The deepest critiques of this movie come, I think, from its defenders.

Devin Faraci: This is how it happened, the film says, and you get to decide for yourself if it was worth it....Seal Team Six shooters casually put bullets through the hearts of downed enemies - men and women alike. The film doesn’t explain why, but it’s obvious - you can’t have this injured guy getting up and shooting you in the back.... Even the name of bin Laden’s courier comes not from rough treatment but from basic, simple lying to the detainee (lying, to be fair, that is possible due to the detainee’s weakened state).

(1) The film says this is how it happened, but it isn't. At best, the facts are unclear, and presenting it as a "decide for yourself" narrative of fact is hugely misleading. Bigelow calls the film both journalism and fiction, as it suits her. (2) It's not "obvious" you have to shoot every man and woman in order to capture Bin Laden; the fact that the reviewer already considers this obvious shows how far on one side of this debate he already is. (3) Note the "to be fair" -- he does seem to realize that the movie shows that torture softened up the guy, even if the final event was achieved by lying; but somehow this is a minor caveat.

Given his history, Spencer Ackerman is more disappointing.
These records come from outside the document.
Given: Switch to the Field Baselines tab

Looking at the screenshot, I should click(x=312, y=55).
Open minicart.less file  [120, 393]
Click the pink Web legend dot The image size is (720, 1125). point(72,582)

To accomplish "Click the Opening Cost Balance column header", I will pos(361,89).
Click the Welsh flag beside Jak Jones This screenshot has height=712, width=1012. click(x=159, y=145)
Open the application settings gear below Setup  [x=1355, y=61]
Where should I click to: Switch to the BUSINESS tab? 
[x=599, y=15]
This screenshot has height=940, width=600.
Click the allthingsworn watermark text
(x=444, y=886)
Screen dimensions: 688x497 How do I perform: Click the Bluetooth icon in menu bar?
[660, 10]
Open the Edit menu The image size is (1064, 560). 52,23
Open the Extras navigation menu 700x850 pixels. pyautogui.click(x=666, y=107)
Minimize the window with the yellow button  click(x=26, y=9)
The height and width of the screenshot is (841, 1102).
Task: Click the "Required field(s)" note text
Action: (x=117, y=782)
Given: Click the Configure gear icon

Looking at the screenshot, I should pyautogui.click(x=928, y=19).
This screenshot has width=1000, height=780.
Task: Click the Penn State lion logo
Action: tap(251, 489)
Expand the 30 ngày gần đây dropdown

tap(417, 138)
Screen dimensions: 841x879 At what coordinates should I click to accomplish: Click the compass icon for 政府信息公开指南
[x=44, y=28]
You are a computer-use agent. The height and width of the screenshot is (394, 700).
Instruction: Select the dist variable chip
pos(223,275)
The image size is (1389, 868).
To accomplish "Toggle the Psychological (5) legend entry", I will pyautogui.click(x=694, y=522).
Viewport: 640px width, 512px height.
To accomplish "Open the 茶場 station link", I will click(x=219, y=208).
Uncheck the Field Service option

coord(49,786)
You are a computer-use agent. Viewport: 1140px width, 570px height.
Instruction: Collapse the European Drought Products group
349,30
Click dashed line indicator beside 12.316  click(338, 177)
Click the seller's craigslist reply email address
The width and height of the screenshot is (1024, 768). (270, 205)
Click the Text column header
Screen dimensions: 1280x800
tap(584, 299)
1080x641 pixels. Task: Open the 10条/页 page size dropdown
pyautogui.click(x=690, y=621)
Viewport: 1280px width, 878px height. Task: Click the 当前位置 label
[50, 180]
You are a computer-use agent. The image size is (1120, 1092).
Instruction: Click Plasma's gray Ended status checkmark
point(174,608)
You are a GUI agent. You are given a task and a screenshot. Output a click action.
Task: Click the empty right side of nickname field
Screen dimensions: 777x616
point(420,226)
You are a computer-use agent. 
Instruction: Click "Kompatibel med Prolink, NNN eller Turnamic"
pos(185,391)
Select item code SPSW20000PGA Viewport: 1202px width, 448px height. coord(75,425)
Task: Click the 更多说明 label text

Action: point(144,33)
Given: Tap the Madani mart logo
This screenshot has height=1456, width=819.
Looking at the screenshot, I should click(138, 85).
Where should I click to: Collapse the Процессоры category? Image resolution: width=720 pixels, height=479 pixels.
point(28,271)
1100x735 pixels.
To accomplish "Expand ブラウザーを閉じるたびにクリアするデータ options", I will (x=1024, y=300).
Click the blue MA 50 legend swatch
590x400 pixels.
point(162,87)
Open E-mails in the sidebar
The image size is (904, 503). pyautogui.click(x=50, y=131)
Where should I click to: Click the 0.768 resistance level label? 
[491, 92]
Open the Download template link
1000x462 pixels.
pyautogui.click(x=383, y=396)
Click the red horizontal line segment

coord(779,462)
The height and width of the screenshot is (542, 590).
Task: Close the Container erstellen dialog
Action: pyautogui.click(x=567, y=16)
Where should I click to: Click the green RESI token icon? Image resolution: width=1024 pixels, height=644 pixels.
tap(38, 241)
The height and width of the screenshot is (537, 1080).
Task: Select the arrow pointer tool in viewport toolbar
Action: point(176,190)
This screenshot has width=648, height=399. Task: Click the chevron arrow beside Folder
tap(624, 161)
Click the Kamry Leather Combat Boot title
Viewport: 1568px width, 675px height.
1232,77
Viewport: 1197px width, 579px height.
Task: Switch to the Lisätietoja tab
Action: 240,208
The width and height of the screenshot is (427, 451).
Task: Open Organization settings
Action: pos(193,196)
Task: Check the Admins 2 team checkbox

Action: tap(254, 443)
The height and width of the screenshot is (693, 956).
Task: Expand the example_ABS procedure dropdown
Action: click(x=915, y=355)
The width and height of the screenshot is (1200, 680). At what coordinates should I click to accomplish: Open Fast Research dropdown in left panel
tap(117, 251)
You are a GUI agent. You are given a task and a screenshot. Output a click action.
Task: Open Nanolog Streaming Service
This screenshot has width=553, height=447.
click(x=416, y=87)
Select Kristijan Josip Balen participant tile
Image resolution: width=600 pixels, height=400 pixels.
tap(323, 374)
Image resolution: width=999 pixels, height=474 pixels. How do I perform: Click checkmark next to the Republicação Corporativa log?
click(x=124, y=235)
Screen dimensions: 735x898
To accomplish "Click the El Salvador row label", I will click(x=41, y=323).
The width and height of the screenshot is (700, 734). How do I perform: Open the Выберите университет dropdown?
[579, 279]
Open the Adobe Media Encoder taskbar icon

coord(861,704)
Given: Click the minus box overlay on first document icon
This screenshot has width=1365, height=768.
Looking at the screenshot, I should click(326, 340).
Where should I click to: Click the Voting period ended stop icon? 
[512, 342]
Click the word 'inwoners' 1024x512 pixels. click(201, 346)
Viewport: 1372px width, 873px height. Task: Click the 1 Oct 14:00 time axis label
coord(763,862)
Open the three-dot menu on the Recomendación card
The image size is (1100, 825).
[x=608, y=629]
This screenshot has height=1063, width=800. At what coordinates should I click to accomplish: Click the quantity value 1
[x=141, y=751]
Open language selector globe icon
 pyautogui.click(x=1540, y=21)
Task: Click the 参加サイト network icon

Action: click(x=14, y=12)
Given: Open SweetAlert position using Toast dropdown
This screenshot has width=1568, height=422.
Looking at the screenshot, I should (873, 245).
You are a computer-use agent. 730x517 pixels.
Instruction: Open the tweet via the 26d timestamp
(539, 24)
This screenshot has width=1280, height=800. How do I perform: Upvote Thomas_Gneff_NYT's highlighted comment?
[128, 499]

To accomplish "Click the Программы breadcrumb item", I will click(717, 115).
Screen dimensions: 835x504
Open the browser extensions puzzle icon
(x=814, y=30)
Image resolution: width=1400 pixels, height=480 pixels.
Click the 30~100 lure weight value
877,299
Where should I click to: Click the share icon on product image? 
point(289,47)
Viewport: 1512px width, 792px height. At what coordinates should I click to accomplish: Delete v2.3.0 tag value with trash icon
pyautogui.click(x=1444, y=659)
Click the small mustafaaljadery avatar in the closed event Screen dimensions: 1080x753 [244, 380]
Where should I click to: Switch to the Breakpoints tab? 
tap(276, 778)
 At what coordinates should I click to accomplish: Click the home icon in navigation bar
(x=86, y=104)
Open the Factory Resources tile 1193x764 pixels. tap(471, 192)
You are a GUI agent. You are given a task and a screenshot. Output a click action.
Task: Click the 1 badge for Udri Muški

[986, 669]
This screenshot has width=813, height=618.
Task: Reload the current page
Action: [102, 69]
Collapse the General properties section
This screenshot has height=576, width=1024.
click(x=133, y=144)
But again, it's his own words that undercut his argument.

Ackerman: Bigelow instead presents a graphic depiction of what declassified CIA documents indicate the torture program really was... The film goes on like this for about 45 brutal minutes....The closest the movie comes to presenting a case for the utility of torture is by presenting the name of a key bin Laden courier, Abu Ahmed al-Kuwaiti, as resulting from an interrogation not shown on screen.... If this is the case for the utility of torture, it’s a weak case — nested within a strong case for the inhumanity of it....Maya is more of a cipher: she is shown coming close to puking when observing the torture. But she also doesn’t object to it — “This is not a normal prison. You choose how you will be treated,” she tells a detainee — and Maya is the hero of the film.

So again, torture works, and the hero of the film (reluctantly) supports it. More bizarrely, Ackerman seems to think that presenting torture as a horrible thing (which at least is a step up from Faraci's naive view that this is just a judgmentless presentation of "how it happened") somehow means that the film must be anti-torture. That's almost as naive. Of course the torture supporters think it's horrible. Horrible, but necessary. And apparently, sometimes you have to watch 45 minutes of it just to show you're truly facing up to that necessary horror. It takes a tough man to support tough but necessary tactics.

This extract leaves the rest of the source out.